[Stored data]
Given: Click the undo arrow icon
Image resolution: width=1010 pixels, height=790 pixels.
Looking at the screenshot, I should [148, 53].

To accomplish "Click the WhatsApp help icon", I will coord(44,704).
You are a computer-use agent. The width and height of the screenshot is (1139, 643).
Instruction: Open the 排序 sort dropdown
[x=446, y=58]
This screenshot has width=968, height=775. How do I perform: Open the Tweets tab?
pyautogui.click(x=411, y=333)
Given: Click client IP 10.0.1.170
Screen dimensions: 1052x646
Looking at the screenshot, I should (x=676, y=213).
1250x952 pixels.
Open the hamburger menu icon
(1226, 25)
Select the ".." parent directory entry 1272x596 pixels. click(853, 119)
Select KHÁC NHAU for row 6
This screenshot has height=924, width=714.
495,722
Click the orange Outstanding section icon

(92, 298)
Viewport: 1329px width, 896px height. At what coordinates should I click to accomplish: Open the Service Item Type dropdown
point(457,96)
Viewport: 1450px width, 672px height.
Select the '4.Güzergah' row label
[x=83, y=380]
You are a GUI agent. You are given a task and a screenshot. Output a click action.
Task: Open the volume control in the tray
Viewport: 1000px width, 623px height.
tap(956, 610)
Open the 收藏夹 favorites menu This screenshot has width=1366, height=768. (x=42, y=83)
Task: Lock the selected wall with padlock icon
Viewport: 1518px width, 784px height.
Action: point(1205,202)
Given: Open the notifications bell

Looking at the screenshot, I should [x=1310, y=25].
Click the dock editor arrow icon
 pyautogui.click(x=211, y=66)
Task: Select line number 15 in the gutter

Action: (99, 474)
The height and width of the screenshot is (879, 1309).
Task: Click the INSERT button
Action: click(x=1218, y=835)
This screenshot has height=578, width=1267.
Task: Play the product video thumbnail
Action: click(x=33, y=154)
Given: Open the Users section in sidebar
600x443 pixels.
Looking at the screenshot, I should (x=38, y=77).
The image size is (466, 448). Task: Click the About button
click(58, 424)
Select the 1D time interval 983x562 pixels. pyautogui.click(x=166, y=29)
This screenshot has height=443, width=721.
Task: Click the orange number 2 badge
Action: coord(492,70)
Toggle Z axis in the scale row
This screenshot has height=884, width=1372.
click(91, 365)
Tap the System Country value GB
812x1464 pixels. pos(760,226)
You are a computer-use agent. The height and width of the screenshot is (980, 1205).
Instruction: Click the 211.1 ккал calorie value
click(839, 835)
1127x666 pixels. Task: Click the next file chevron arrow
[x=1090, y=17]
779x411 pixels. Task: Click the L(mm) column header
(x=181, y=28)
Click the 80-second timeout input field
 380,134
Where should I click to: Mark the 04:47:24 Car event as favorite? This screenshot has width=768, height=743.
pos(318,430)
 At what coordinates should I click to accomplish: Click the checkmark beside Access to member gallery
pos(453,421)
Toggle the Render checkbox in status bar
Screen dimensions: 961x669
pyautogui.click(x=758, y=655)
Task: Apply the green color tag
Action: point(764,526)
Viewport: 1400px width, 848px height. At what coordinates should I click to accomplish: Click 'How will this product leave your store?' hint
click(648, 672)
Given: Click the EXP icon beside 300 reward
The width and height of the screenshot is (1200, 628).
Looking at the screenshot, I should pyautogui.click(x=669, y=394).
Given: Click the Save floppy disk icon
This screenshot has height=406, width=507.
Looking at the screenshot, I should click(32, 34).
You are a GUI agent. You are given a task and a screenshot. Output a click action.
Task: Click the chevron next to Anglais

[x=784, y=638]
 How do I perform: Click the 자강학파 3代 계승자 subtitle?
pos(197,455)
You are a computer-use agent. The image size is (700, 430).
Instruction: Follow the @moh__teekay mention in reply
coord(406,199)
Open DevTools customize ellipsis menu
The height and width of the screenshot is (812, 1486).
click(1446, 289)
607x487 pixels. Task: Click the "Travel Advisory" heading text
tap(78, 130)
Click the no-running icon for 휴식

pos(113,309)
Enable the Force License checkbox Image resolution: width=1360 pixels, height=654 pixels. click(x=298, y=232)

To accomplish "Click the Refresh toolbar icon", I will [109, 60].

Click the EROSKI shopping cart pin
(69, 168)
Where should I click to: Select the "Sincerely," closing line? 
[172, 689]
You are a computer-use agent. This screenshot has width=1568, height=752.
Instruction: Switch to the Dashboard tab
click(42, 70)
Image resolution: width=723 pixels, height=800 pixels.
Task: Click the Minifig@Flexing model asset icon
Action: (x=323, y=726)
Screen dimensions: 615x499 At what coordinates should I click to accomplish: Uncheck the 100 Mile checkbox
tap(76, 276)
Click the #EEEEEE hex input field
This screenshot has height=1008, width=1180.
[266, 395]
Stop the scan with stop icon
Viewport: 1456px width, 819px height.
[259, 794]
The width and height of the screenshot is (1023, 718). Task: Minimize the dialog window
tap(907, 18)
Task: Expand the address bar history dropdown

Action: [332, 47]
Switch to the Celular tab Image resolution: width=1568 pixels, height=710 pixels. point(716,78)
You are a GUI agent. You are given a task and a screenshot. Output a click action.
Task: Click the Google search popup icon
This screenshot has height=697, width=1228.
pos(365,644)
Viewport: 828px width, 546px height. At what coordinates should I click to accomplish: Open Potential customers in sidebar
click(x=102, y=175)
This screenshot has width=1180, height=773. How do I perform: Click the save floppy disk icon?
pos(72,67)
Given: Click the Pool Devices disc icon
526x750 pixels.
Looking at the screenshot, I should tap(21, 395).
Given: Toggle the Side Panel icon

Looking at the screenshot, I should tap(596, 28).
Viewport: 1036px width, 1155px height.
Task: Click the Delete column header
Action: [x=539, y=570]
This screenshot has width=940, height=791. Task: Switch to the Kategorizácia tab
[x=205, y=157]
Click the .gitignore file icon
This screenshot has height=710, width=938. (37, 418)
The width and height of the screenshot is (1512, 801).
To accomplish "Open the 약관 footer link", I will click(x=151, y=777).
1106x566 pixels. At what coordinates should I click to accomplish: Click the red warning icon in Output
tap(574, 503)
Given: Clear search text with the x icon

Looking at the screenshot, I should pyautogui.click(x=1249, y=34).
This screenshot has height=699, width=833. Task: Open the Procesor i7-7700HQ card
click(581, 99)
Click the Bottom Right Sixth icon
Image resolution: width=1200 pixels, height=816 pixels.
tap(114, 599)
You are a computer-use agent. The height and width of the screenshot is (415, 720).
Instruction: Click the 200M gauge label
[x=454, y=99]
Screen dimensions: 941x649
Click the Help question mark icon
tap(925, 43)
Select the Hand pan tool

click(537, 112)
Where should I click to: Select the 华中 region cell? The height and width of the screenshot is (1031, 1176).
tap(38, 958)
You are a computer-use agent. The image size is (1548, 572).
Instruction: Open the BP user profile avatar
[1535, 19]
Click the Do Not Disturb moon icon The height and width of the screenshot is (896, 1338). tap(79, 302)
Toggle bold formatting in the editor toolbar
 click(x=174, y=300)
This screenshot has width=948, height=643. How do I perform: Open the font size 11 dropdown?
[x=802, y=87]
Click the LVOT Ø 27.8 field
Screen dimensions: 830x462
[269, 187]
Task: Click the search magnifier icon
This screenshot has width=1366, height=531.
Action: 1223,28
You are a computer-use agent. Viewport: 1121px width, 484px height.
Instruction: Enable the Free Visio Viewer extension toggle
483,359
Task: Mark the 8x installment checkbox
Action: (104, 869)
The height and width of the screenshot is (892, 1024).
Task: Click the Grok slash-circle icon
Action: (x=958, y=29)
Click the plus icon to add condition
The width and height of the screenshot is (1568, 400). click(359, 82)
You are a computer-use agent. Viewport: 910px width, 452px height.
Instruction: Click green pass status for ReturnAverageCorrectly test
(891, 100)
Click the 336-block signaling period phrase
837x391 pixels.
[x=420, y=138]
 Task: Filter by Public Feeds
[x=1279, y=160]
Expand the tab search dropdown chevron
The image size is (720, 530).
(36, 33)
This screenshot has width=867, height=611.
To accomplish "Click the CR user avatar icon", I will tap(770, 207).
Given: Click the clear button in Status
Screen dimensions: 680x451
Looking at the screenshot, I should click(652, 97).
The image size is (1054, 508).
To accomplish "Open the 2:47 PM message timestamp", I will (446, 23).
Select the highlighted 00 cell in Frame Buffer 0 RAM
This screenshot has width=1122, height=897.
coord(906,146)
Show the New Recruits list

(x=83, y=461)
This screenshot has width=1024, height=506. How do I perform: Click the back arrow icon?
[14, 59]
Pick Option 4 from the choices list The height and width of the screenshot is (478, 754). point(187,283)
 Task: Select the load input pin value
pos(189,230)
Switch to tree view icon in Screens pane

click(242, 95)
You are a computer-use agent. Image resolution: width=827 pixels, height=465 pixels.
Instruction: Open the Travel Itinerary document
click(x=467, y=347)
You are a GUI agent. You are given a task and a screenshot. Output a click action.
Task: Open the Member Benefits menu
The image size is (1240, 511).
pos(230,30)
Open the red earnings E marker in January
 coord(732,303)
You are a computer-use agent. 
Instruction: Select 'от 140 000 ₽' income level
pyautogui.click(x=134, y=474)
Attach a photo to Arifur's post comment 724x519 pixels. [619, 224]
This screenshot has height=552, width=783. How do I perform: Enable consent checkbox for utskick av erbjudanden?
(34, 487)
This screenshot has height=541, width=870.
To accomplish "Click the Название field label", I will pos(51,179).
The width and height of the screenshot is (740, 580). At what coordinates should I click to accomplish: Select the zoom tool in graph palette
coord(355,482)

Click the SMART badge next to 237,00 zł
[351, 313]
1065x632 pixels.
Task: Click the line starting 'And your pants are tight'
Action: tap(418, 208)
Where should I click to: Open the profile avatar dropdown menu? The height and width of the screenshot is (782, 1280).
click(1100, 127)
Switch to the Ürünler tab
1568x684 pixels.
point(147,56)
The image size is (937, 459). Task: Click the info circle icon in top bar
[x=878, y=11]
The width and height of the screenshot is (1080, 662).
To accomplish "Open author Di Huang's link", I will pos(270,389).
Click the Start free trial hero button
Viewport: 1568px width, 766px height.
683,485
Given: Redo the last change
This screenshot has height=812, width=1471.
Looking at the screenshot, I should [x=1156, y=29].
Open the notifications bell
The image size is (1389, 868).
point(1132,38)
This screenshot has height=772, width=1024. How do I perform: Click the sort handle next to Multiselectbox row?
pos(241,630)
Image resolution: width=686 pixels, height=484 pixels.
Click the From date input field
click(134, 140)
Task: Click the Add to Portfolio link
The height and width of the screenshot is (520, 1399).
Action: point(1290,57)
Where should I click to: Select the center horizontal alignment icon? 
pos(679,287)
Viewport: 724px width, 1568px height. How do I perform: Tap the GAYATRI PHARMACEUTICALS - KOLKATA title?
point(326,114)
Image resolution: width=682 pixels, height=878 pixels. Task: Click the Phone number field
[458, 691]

- _WORK TASK_
Once you have counted the lines above that contain "link", give that number alone.

- _COMPLETED EXERCISE_
3